Amlodipine, a frequently prescribed drug and first line treatment for hypertension, has a potentially hazardous relationship with POAG. Knowledge of this link can guide the prescribing of alternate drugs for hypertensive individuals who have glaucoma or are at risk for it. Diuretics and β-blockers are not associated with POAG or increased IOP and could be substituted for amlodipine in hypertensive patients at risk POAG.
None.
钙通道阻滞剂的使用与原发性开角型青光眼(POAG)存在统计学意义上的关联,但关联程度较小。一般来说,与从未服用过抗高血压药物的人相比,服用过钙通道阻滞剂药物的人患青光眼的风险增加了23%。由于尚未对遗传学进行分析,我们希望证实这种关联并研究可能涉及的POAG相关基因。

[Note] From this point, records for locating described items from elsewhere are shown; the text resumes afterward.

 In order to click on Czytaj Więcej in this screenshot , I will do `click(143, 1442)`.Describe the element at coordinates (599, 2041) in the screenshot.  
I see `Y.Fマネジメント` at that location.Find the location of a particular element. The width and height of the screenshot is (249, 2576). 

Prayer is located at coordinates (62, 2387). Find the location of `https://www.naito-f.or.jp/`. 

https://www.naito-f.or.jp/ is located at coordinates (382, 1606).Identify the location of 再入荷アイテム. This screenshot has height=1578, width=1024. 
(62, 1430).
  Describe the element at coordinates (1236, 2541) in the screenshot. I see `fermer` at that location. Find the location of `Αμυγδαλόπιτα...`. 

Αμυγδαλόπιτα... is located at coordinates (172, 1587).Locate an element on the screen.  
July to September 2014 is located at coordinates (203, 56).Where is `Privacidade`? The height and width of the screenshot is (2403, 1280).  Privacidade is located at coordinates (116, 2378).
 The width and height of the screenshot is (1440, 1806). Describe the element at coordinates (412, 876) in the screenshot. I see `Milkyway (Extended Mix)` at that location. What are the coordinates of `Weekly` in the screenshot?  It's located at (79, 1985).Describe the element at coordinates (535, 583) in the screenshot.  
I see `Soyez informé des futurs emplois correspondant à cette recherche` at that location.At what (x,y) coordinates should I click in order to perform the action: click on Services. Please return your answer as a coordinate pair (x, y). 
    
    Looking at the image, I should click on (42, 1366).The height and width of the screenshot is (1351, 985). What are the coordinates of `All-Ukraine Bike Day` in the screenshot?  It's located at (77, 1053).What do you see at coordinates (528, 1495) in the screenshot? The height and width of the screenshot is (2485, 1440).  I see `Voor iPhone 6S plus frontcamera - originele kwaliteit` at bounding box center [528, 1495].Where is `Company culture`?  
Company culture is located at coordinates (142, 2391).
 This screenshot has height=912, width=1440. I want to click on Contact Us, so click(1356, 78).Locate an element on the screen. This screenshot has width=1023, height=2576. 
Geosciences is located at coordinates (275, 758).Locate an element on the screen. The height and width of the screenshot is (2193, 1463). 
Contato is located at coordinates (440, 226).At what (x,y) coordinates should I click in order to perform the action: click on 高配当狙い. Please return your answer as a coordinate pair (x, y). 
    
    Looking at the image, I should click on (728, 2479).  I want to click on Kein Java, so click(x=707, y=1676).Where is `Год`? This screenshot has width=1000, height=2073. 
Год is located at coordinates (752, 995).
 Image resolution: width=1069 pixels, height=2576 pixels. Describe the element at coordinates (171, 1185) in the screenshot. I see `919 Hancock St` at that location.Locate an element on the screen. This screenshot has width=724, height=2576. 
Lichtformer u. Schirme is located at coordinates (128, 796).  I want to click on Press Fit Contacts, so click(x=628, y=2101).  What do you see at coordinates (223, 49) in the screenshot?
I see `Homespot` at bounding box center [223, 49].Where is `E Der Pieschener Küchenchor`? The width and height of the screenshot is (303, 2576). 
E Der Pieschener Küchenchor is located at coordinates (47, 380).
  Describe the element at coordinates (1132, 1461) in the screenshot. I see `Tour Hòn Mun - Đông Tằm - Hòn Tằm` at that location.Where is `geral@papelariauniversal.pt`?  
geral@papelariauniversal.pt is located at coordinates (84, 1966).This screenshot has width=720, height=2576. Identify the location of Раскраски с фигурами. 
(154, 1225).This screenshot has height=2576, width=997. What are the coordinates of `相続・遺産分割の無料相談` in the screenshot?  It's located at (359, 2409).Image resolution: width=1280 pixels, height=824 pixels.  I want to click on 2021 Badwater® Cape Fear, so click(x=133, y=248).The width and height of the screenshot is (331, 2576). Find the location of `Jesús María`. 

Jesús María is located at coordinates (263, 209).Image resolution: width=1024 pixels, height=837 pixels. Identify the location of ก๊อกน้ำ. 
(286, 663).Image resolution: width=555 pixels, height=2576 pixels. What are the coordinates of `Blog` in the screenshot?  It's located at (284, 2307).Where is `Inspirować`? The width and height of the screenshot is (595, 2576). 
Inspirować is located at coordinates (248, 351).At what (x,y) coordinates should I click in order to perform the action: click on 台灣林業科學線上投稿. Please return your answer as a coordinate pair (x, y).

我们使用MedWatch和英国生物银行的数据来评估氨氯地平对POAG和眼压(IOP)的影响。我们分析了三个与POAG相关的单核苷酸多态性:rs9913911,生长停滞特异性7(GAS7)基因的内含子变异,该基因是影响眼压的基因之一;rs944801,CDKN2B-AS1基因内的内含子变异,以及rs2093210,SIX6基因内的内含子变异,已知其与垂直杯盘比相关,垂直杯盘比是一个重要的视神经乳头参数,常用于定义或诊断青光眼。
在MedWatch中,使用氨氯地平使POAG的患病率翻倍,从0.0805%增至0.177%,虽增幅较小但具有统计学意义。对英国生物银行数据进行逻辑回归的多变量分析显示,POAG风险随年龄、男性性别、rs9913911(GAS7)和rs944801(CDKN2B-AS1)的主要等位基因以及rs2093210(SIX6)的次要等位基因显著增加。氨氯地平使POAG风险增加了16.1%(P = 0.032)。氨氯地平与眼压升高无关。我们证实了这种缺乏关联的情况,此外还发现,与眼压相关的GAS7与POAG风险及氨氯地平无关。但与眼压无关的POAG相关基因CDKN2B-AS1和SIX6与POAG及氨氯地平有关。
氨氯地平是一种常用的高血压处方药和一线治疗药物,与POAG存在潜在的有害关系。了解这种关联可为患有青光眼或有青光眼风险的高血压患者选择替代药物提供指导。利尿剂和β受体阻滞剂与POAG或眼压升高无关,可替代氨氯地平用于有POAG风险的高血压患者。